(DATA LISTING Opens)

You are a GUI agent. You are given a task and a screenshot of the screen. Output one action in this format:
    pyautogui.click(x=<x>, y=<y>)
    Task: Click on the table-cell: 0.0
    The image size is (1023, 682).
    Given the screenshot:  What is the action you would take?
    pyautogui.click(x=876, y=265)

(DATA LISTING Closes)

ACTION ITEM
Transcribe the records above word for word, keeping every line as it appears.

RESPONSE BELOW
You are a GUI agent. You are given a task and a screenshot of the screen. Output one action in this format:
    pyautogui.click(x=<x>, y=<y>)
    Task: Click on the table-cell: 0.0
    The image size is (1023, 682).
    Given the screenshot:  What is the action you would take?
    pyautogui.click(x=876, y=265)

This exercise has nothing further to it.